Descrição da tarefa » Dê continuidade ao depoimento de Seu Renato sobre sua vida no Pontal da Barra, começando logo após a última frase apresentada.

Documento de origem »
━━━━

Estórias de um homem do mar... (1ª entrevista)


Estórias de um homem do mar...


       Seu Renato, sua história...

Nasci no distrito de Marechal Deodoro. Tinha uma irmã que deu um passeio por aqui, ficou gostando e trouxe a família toda para o Pontal da Barra. Eu tinha dois anos quando vim, há setenta e nove anos que moro aqui. Meu pai veio para cá e vivia da roça. Eu aprendi a pescar com os colegas. Sou pai de quartoze filhos: treze mulheres e um homem.
A minha mãe criou nove filhos, fazia bisaco (sacola de tecido, VCR) e comida para vender. Eu amanhecia o dia pescando. Quando vinha da pescaria de manhã, ela já tava com o tabuleiro para eu ir gritar e vender. Saía daqui para vender lá no cais do porto: angu; beiju e cuscuz para ajudar minha mãe e meus irmãos.
Quando cheguei aqui às casas eram todas de taipa, de palha. Agora remodelou foi tudo, tem muito novato. Na minha época todos eram pescadores e as mulheres trabalhavam com o filé. Naquele tempo não entrava carro aqui. Era muita areia. Tinha nos caminhos pé de algodão seda, pé-de-carapateira. Os caras não queriam vim porque atolavam os carros. Tinham medo.

━━━━

Excerto de dados »
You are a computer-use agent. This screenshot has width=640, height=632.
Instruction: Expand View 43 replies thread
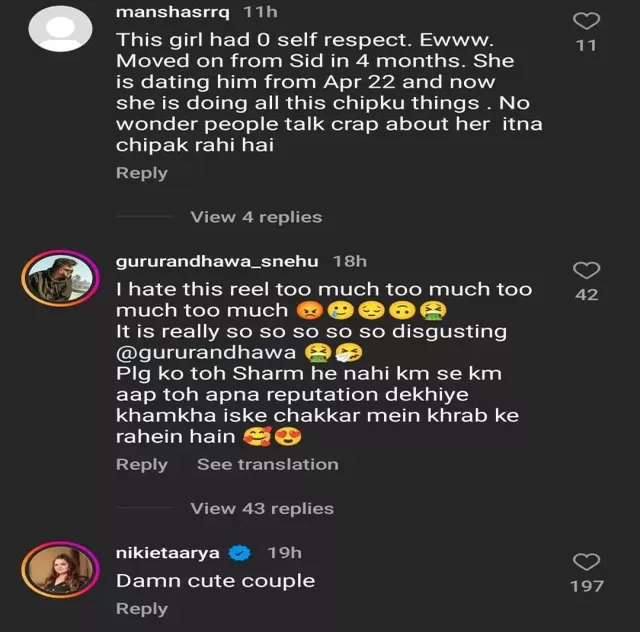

━━━━

A resposta »
Eu saía daqui para ir treinar no campo do CSA. Terminava o treino era de dez e meia para onze, era na hora do último bonde, a gente perdia. Arrastava do Mutange até o Pontal a pés (caminhando, VCR). Quando a gente chegava, em vez de descansar, tomava um banho, fazia um lanche e ia pescar para arrumar o dinheirinho do pão de manhã, para não ir a venda comprar fiado.
Eu tinha que ajudar minha mãe, o CSA não pagava nada. Eu tinha aquela vontade de treinar para vê se pegava uma vagazinha e ir em frente. Não joguei no CSA, mas joguei muito na segunda divisão. Fui primeiro lugar na segunda divisão com o time Novo Horizonte. Ganhei na posição de zagueiro. Esse time deu os melhores atletas, até para o Rio de Janeiro. Teve uns quatros que foram campeões, foi “bater” em São Paulo. A estrela do cara quando é assim... Hoje em dia futebol tá a maior facilidade, pegam logo um garoto que tá jogando uma bolinha e levam.
Eu com essa que estou casado a sessenta anos. O cara que é moço gosta de dar uns passeios, namorava ela e com mais duas ou três. Passava quinze dias sem conversa com essa que sou casado, aí ela dizia: “Rapaz, já tá com outra?”, e eu respondia: “Não”. Eu pescava com o melhor pescador do norte e nordeste, chamava-se Antônio Viana, o apelido dele era Antônio Curió. Era o melhor tarafeiro, tarafa de vinte e tantas braças, 8kg de chumbo. Eu tinha intenção de casar com ela, então se não chegasse na hora que o Antônio Curió dizia, tinha três para pegar aquela vaga. Como eu queria casar com ela, trabalhando com ele tinha um “tutuzinho” (dinheiro) melhor.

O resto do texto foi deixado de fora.